Throw in the heat of the apparently nuclear-powered studio lights, the fact that I’m still wearing the thick down jacket I need for the chill outside, and my eyes and nerve-endings are mightily confused.

Pinewood is Bond central; almost every interior shot you see is shot here, along with green screen sequences. It’s also the base of operations; a self-contained Buckinghamshire village, of sorts. A village with a thriving population, in which everyone is creating that magic. I walk through Monica Bellucci’s Roman bedroom (well, her character Lucia Sciarra’s, but let a guy dream) and ‘ride’ a train with LED windows that make it look like it’s speeding through Morocco. Not even Jeremy Corbyn could deliver such a utopia.

Everyone seems to love their jobs, too. Hundreds of people drawing, sawing, cooking, wiring, painting, sewing, carrying, eating, waiting – lots of waiting – and, just occasionally, acting. One man relatively new to the acting, but not, I’d guess, to the eating, is yet another huge thing in this huge production. He’s Dave Bautista: ex-wrestler, human asteroid and, now, Bond henchman: Mr Hinx. “It’s a whole new experience for me,” he tells me. “The closest would be Guardians Of The Galaxy, but even then, in terms of scale and locations, it’s really different. It’s been great [working with Daniel Craig]. He’s the first Bond I’ve believed in since Connery. He looks like he’s been in a few bar fights. He’s had a life. I believe he’s a tough guy.”

Through a glass window, I can see the man himself, beating up a couple of henchmen. Then beating them up again and again as the director Sam Mendes searches for the perfect shoeing. “No! Stay!” he shouts. I can’t see a dog in the scene. I hope that’s not a spoiler.

Of course you can’t have Bond without Bond girls – or rather Bond women. In Spectre, the female lead is Lea Seydoux. Bond women have to be sassy, strong and sexy. Seydoux, being French, was therefore born to the role. It’s compulsory over there. As is being cool under pressure. “It’s like a family here,” she says. “Of course you feel pressure, but there’s no pressure on set. It’s all very relaxed. A film stays a film. It doesn’t really change, except there are more people. There’s a camera and you have to act. I wasn’t a huge Bond fan. I liked the films, but there are things I don’t really get. I love Casino Royale. It’s very big, even in France. Skyfall was a huge hit in France.”

Spectre sees a major car chase take place in the centre of Rome

WHEN IN ROME

This international appeal is part of Bond.
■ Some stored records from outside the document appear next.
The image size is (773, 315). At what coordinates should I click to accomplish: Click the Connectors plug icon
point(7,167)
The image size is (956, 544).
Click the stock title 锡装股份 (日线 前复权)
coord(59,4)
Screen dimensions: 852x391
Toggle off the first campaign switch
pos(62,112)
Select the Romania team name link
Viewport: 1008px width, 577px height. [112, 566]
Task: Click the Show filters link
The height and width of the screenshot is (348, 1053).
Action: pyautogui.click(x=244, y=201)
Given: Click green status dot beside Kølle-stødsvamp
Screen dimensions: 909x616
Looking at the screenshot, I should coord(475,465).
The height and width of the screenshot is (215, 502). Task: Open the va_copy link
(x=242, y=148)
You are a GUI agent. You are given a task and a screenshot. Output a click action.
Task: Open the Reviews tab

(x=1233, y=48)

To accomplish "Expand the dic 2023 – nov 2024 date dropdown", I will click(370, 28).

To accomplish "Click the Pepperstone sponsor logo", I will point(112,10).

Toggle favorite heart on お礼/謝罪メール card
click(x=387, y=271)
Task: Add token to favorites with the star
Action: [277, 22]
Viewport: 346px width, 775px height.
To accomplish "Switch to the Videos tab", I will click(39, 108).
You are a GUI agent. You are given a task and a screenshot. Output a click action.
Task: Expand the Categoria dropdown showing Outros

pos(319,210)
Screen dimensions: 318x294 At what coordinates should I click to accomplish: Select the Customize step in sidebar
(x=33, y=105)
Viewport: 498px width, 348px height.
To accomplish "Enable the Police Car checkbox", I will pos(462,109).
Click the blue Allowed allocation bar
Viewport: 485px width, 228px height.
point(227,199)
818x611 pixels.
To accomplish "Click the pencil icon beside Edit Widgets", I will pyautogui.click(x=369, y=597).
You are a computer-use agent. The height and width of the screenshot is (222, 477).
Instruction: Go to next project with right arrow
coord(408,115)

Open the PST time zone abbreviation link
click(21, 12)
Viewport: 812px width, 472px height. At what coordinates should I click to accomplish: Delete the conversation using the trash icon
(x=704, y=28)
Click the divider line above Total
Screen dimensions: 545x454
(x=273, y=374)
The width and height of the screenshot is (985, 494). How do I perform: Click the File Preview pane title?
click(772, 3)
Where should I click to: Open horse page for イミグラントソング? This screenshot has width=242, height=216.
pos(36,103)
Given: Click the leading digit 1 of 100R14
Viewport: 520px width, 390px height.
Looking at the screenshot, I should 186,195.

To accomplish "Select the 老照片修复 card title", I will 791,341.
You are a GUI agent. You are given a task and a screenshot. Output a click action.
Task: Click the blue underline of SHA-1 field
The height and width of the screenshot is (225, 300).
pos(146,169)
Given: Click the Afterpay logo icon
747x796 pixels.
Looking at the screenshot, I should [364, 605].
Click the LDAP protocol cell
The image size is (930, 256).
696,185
Spectre isn’t just the biggest Bond film to date, it’s the most international. As well as Austria and Buckinghamshire it’ll take in Mexico, Morocco and Italy, which is where I find myself a few weeks later.

I’m in Rome, to be precise, witnessing the power of Bond outside of Pinewood. Not since the Visigoths has a foreign force invaded the city so successfully. Spectre hasn’t just taken over a few streets or a quaint little piazza; it’s taken over Vatican Square and the river Tiber. Tonight the river where Romulus and Remus were born will see another ambitious pair – Bond and Hinx – go head to head along its path in what was perhaps the one thing lacking from Skyfall: a good old, buttock-exercising car chase. “In Skyfall there wasn’t really much of a car chase,” says Mark Higgins, stunt driver and, for the third time, “Bond from a distance”, as he puts it. “Here we’ve got two proper high-performance cars and it’s a great chase through Rome, with some good speeds. And we’ve got the flamethrower, the ejector seat, a smoke thing on the back, machine guns that come out – gadgets like the good old days.  Going sideways at 110mph through Vatican Square is one of the coolest things I’ve ever done. Thankfully we didn’t hit anything.“

The crew here are the ‘second unit’, led by their director Alexander Witt. Their job is to take care of action sequences while Mendes works his magic elsewhere. It’s a world of walkie-talkies, petrolheads and stuntmen – and caterers serving pizza and coffee (when in Rome). Imagine a Bond film without any acting; this is what they make.

Lea Seydoux on set with director Sam Mendes

MOTOR MADNESS

It’s my first chance to get to get hands (and bum) on with the cars. As Higgins said, there are two high-performance cars here, and you won’t see either on the road.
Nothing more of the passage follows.